“Panidealism” is an idealist philosophy underlying some of my recent efforts to revise the systems of formal research and higher education. However, it is my own personal philosophy, and should not be linked to the institution I am founding. It bears some similarities to the philosophies of Kant, Russell, Plato, Aristotle, and Berkeley, but it was developed independently of these philosophies. The philosophy concerns itself with ideas - primarily what they are, how to generate them, and how they interact with reality. It will probably make you more creative (all but the ethics section, anyway, which takes a wider, societal scope), and many experts on creativity have independently espoused similar behaviors for fostering creativity (likely consequences of the underlying abstract principles we present herein). It is founded on the following principles, which are discussed in detail in their respective sections:
Before proceeding, it should be noted that we do not use “ideas” solely to refer to creations of the mind. Rather, we consider them in a manner closer to Plato's Forms: abstract principles comprehensible by the mind, particularly the intuition. Examples include “made of wood”, “occupation”, “Gaussian”, and “Beethoven Sonata”.

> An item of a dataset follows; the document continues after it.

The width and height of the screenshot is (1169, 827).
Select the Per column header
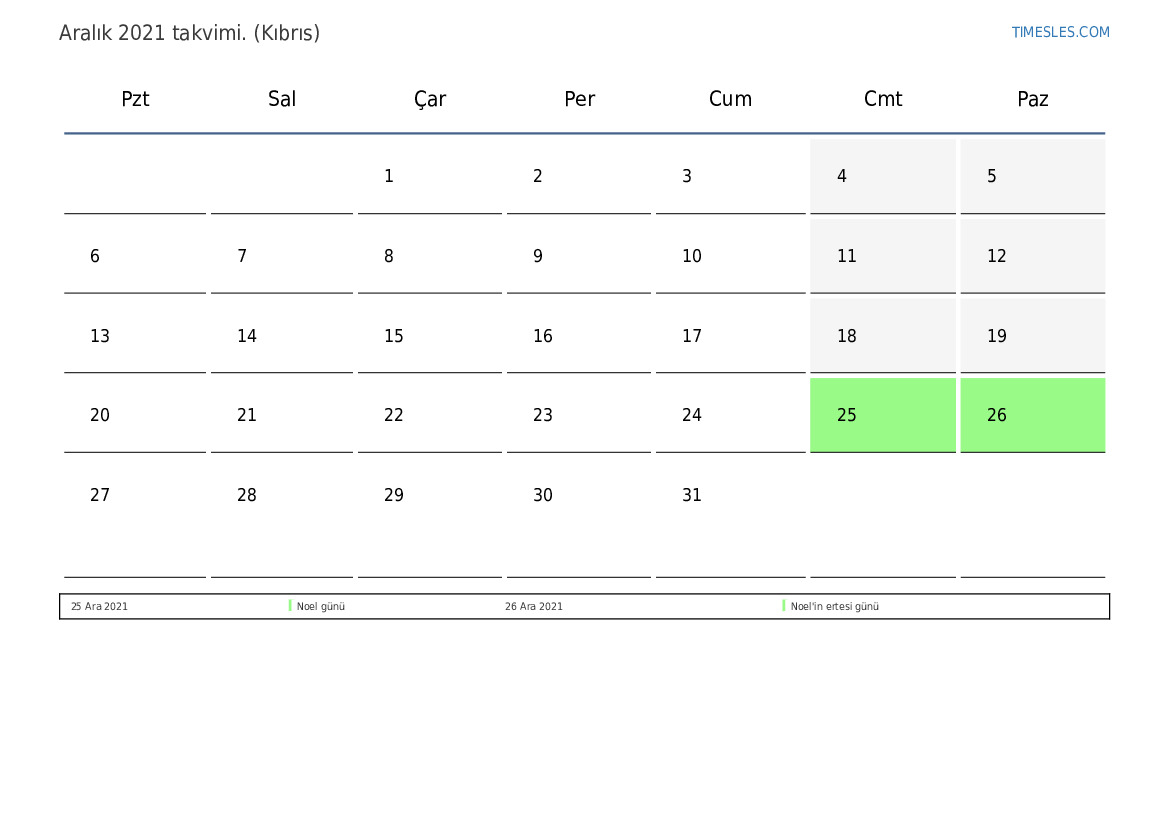click(579, 99)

- Universality: Ideas form the basis; reality forms the image. That is, every concept that is naturally present in the tangible world is a combination of a set of more primitive ideas. Understanding a thing, whether a physical object, a philosophy, or an innovation, means understanding the nature and interaction of its constituent ideas. Because the individual ideas can be parsed and examined by reason, comprehending one thing expedites comprehending another. Thus, knowledge - our grasp of these ideas - is universal.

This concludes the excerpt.